- Data records -
★ ★ ★ ★ ★

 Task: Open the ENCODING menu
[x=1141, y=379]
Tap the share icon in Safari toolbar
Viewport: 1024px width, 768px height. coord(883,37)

★ ★ ★ ★ ★

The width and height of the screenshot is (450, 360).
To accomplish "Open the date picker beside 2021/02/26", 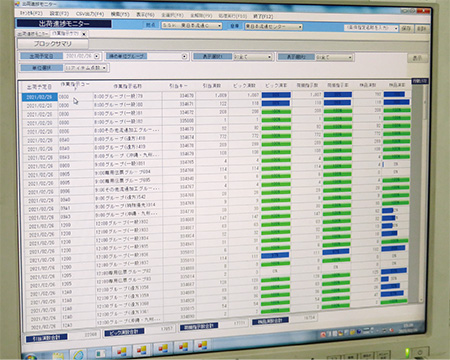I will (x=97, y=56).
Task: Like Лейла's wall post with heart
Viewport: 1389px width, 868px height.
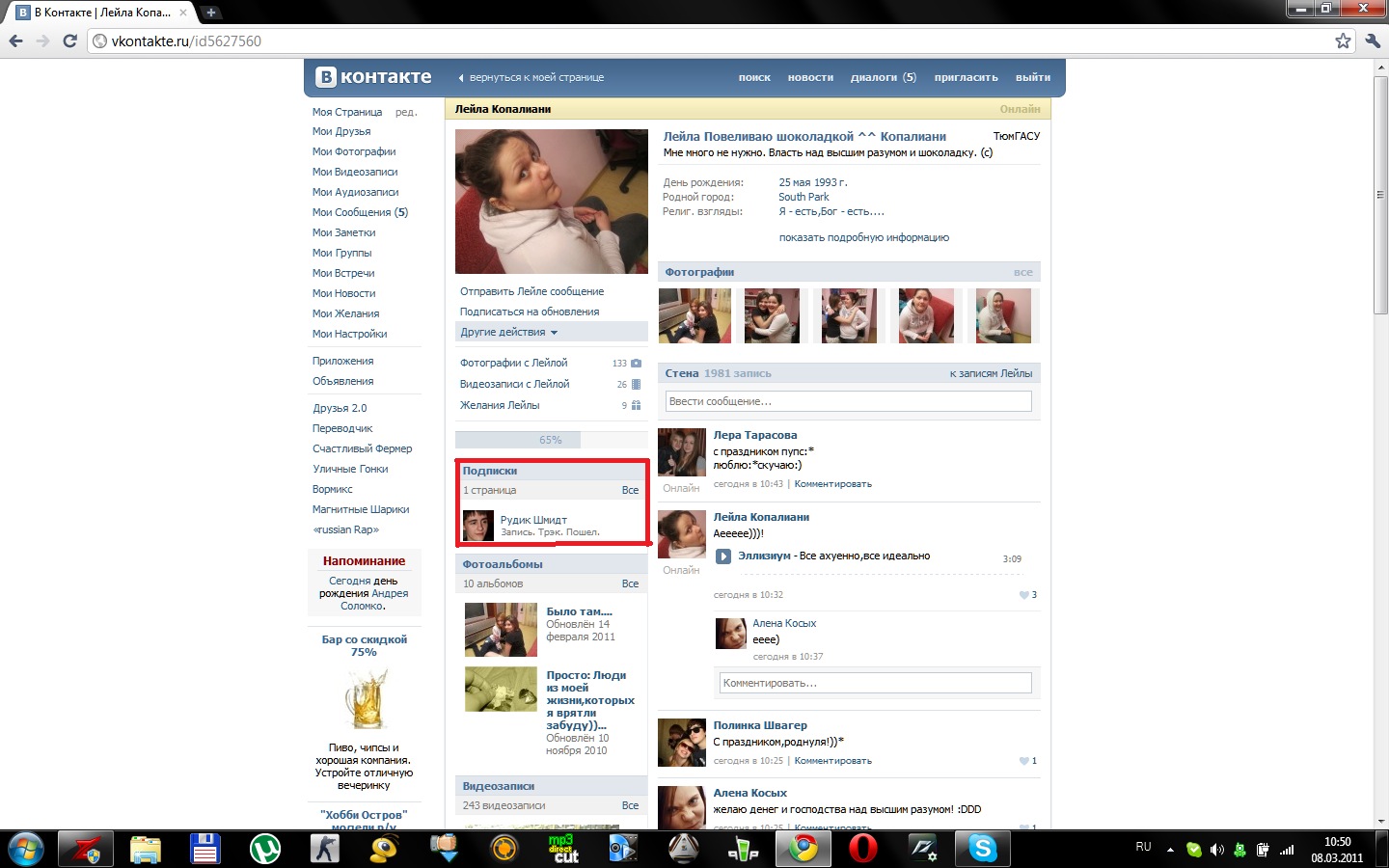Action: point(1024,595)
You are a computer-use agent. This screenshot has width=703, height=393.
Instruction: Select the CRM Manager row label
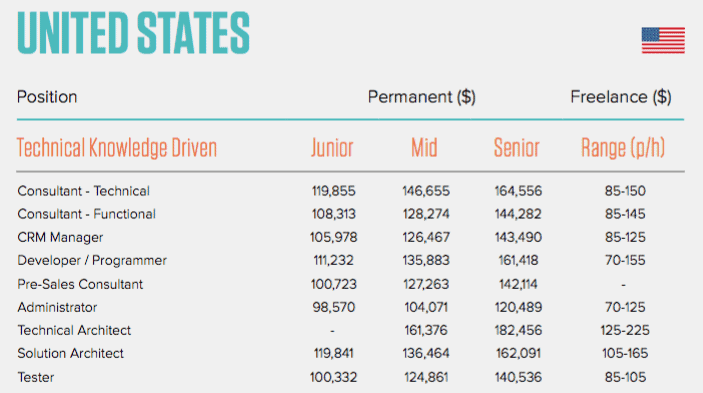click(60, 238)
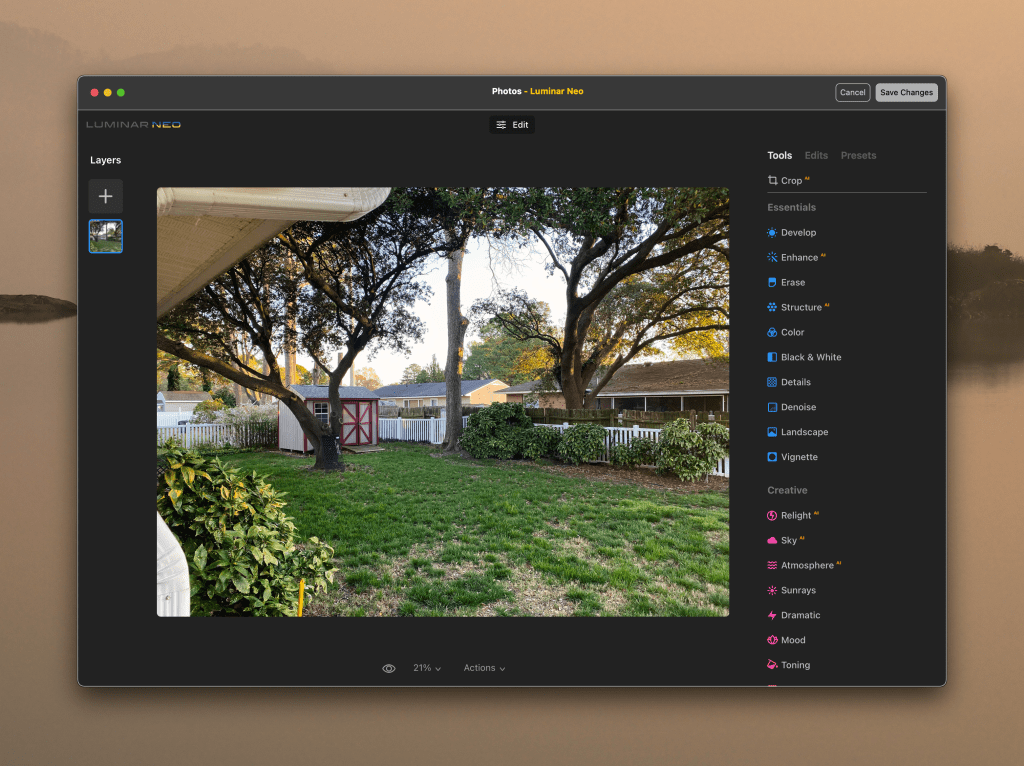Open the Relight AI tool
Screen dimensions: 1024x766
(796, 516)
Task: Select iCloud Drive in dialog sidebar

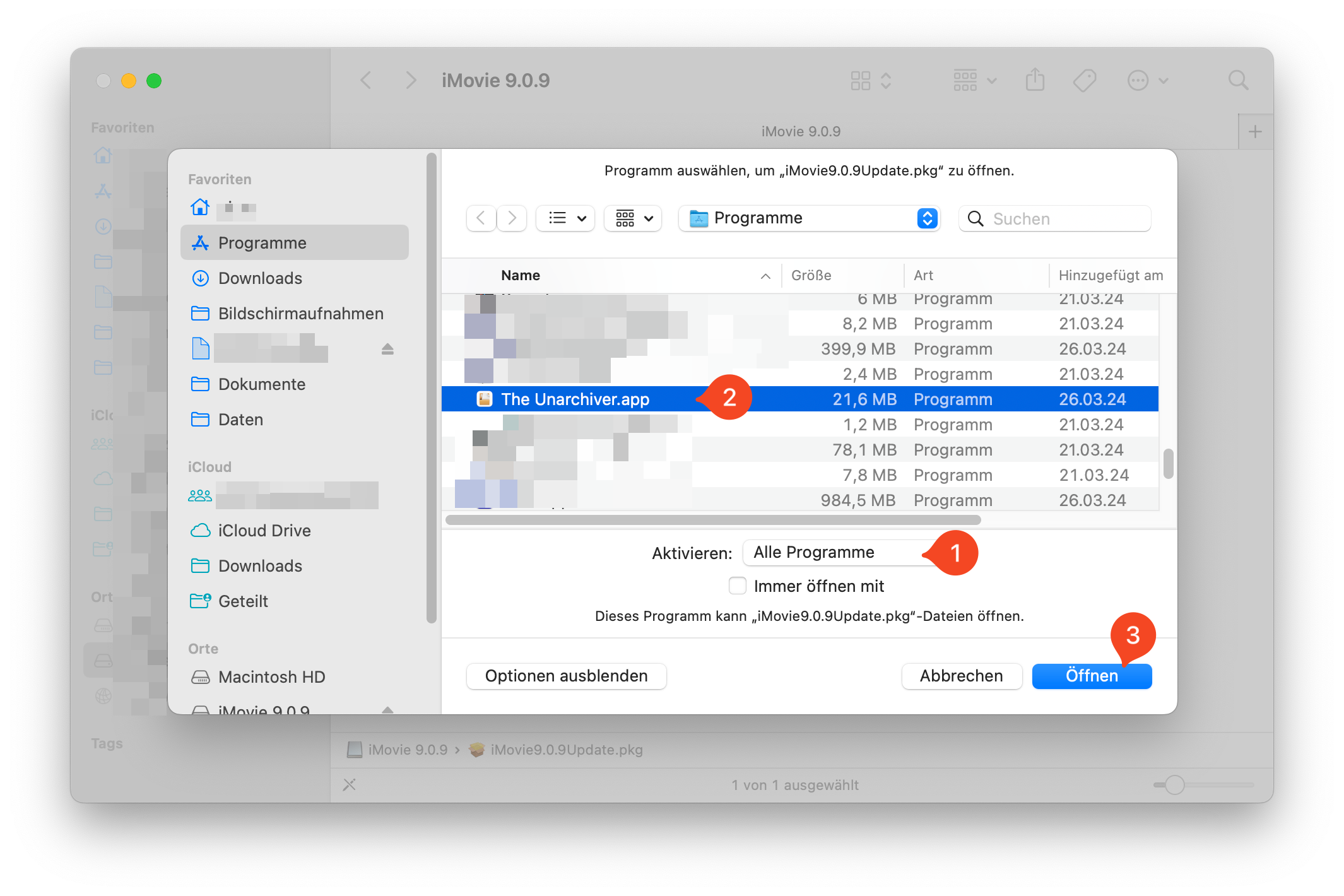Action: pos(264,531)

★ ★ ★ ★ ★

- Problem details -
Give the lines from the line containing "You are a computer-use" up to and including the line containing "Action: pos(264,531)" as a JSON list of strings, one string per line, omitting blank lines. Leave the pictures out of the answer.

- Output for this exercise -
[
  "You are a computer-use agent. This screenshot has width=703, height=393.",
  "Instruction: Select the CRM Manager row label",
  "click(60, 238)",
  "Open the Relight AI tool",
  "Screen dimensions: 1024x766",
  "(796, 516)",
  "Task: Select iCloud Drive in dialog sidebar",
  "Action: pos(264,531)"
]